Work required: Your answer should be the lines from the one with "Screen dimensions: 800x394" to the end of the data below, both included, exact and free of pictures.

Provided entries:
-- Opening Marker --
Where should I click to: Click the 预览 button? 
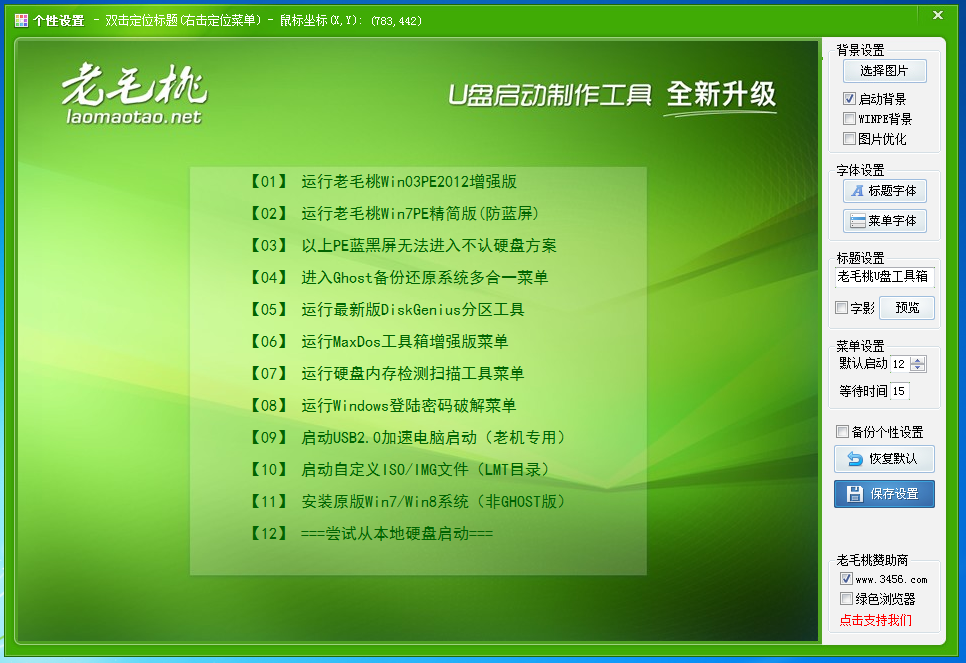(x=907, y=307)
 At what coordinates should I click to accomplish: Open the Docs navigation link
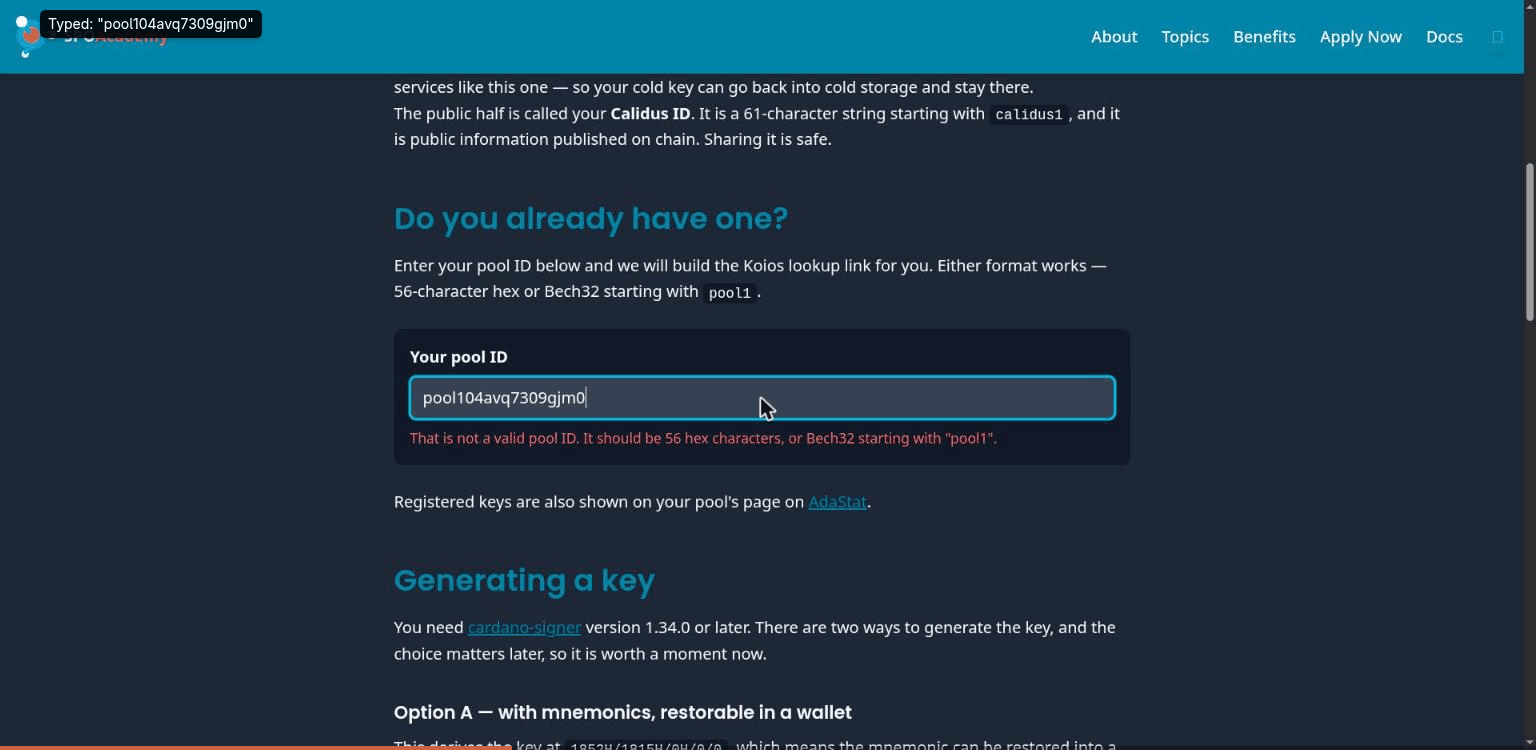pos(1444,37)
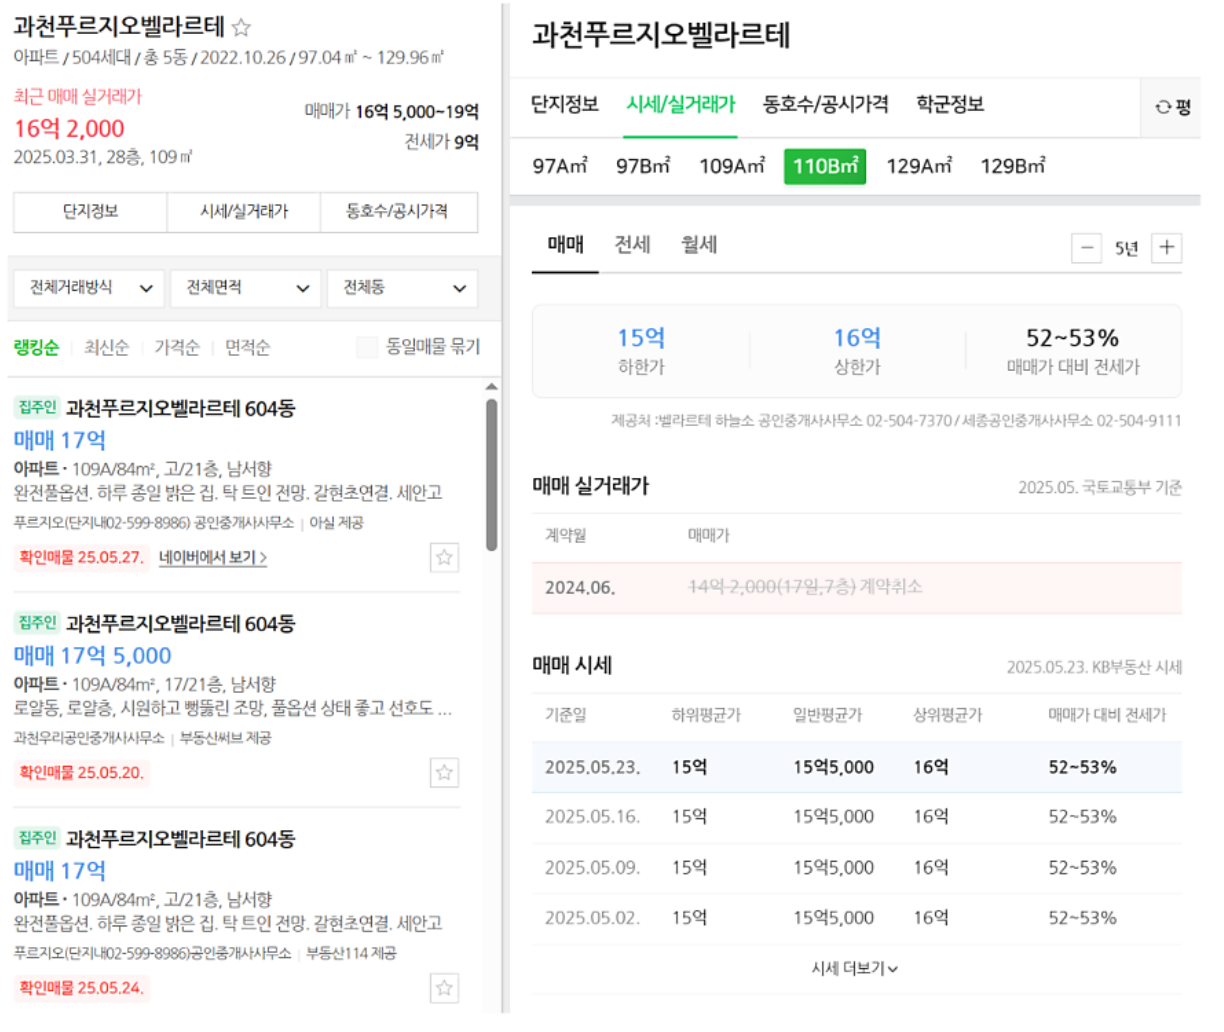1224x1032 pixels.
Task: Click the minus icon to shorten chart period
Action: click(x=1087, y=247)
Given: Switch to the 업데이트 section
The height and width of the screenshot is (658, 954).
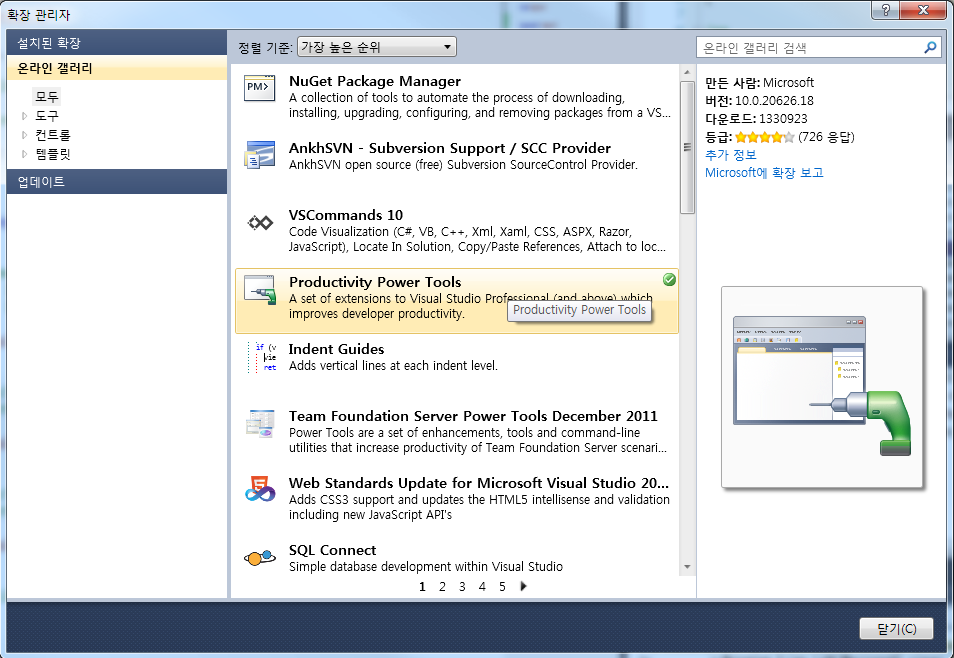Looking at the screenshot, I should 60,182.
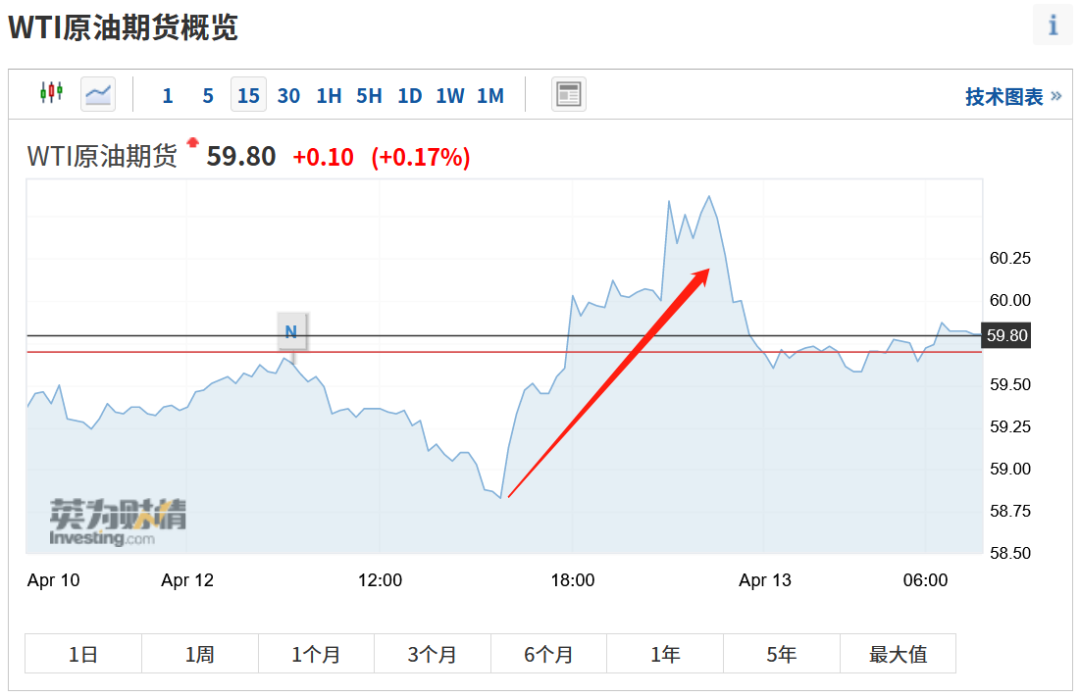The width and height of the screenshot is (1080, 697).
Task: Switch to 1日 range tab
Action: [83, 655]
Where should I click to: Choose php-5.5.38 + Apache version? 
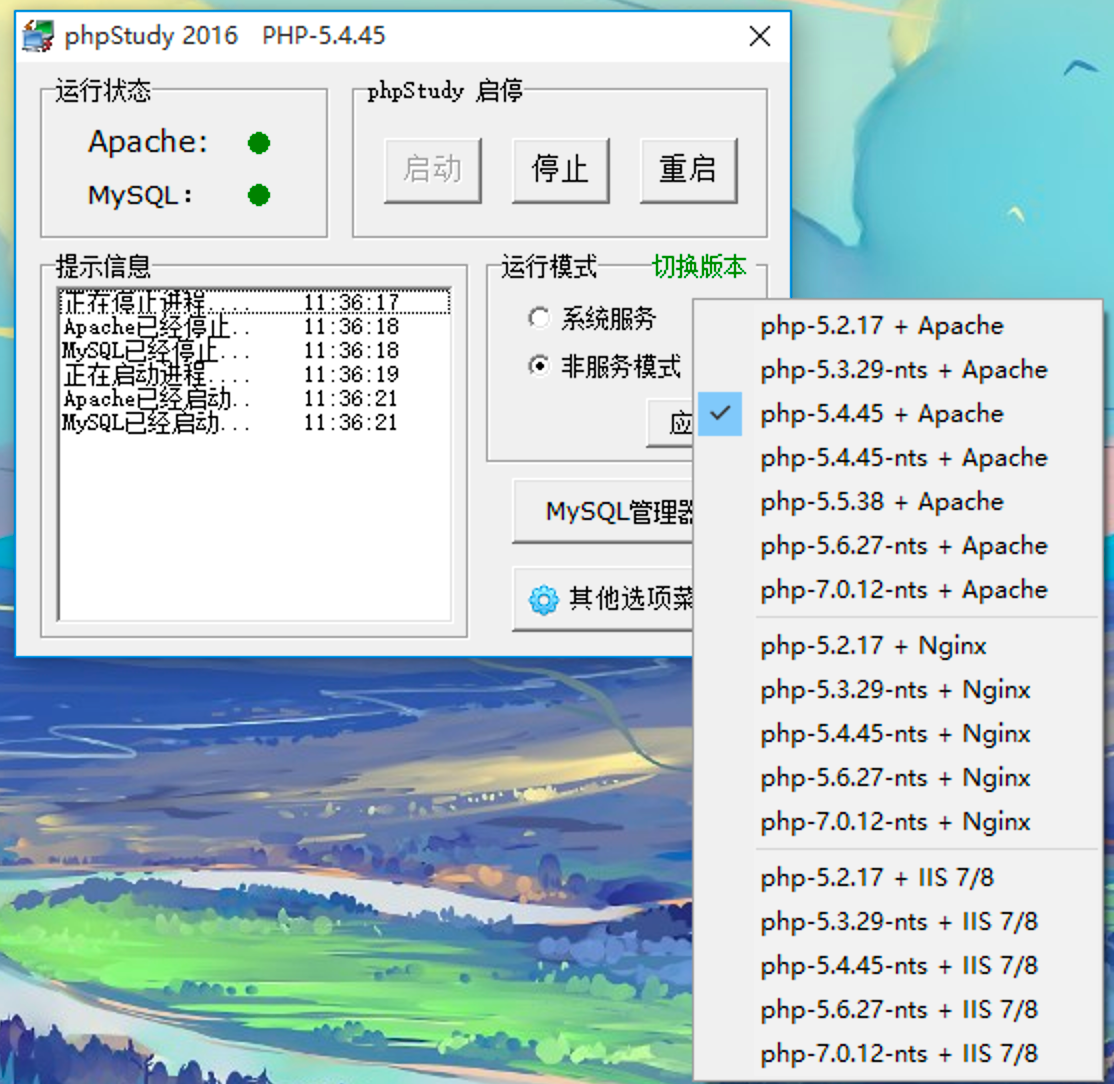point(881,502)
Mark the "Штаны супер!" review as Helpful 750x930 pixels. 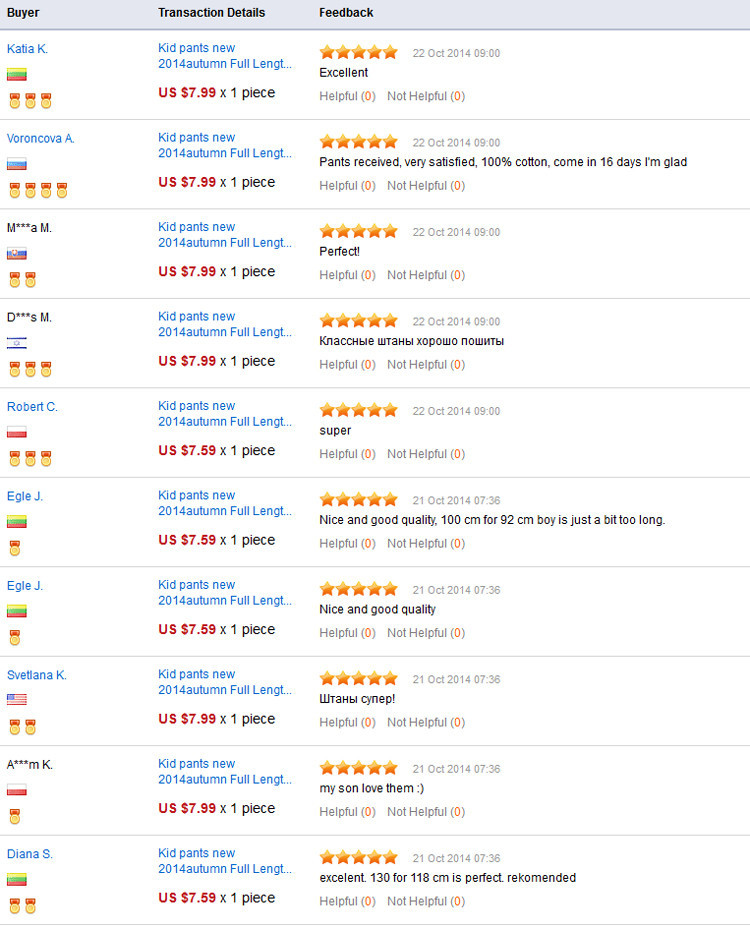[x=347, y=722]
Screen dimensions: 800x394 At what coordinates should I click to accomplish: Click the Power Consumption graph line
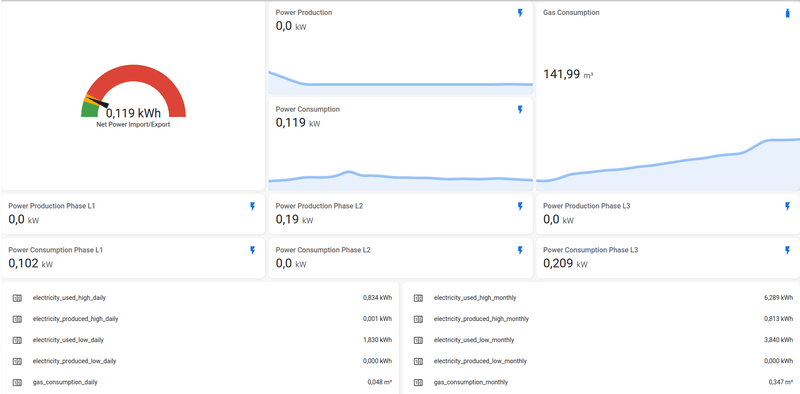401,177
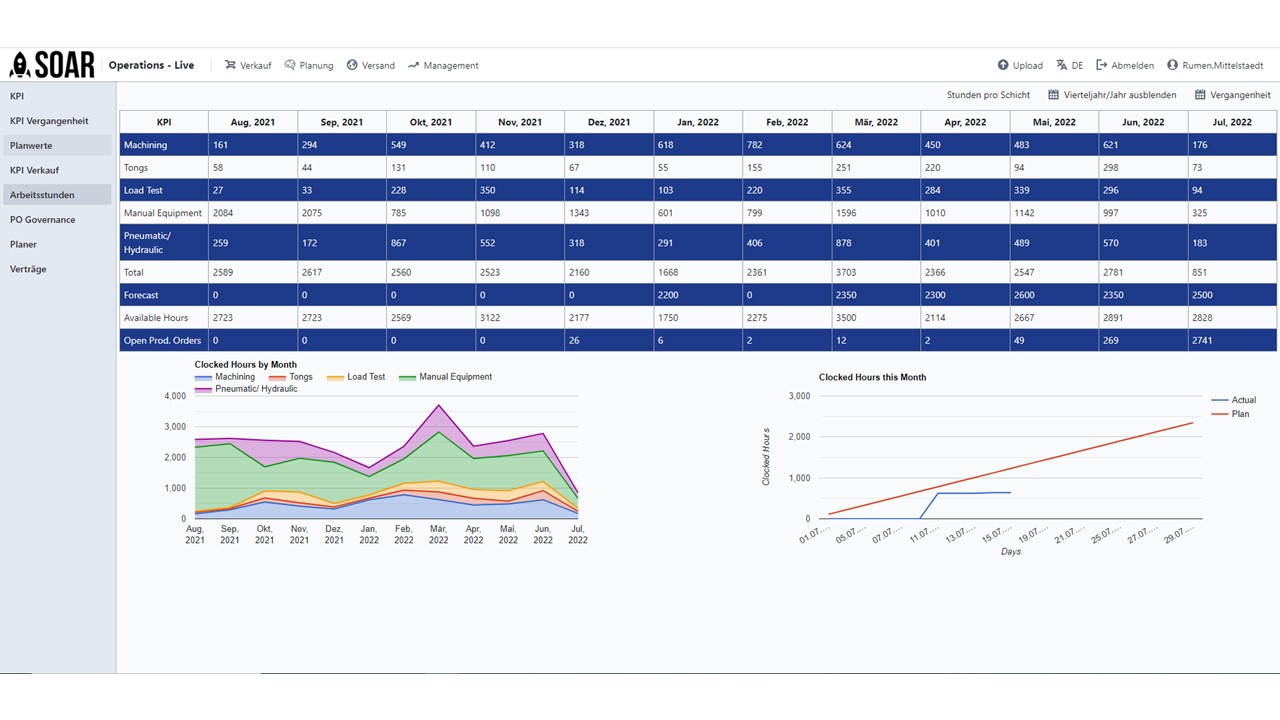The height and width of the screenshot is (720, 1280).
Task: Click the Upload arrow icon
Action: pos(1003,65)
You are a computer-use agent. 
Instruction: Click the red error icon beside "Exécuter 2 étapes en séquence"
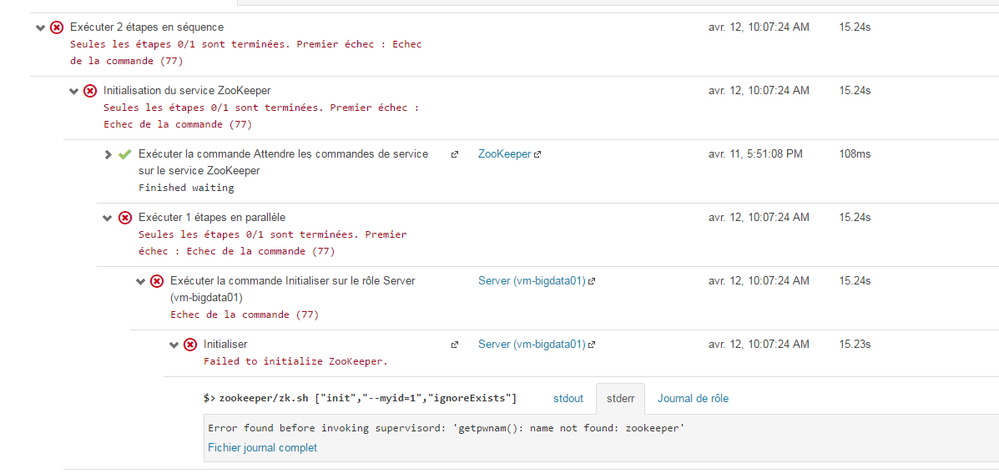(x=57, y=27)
-- Closing Marker --
Reply:
Screen dimensions: 800x394 At what coordinates should I click to accomplish: Click the Power Consumption graph line
401,177
The height and width of the screenshot is (720, 1280).
Task: Click the Upload arrow icon
Action: pos(1003,65)
You are a computer-use agent. 
Instruction: Click the red error icon beside "Exécuter 2 étapes en séquence"
(x=57, y=27)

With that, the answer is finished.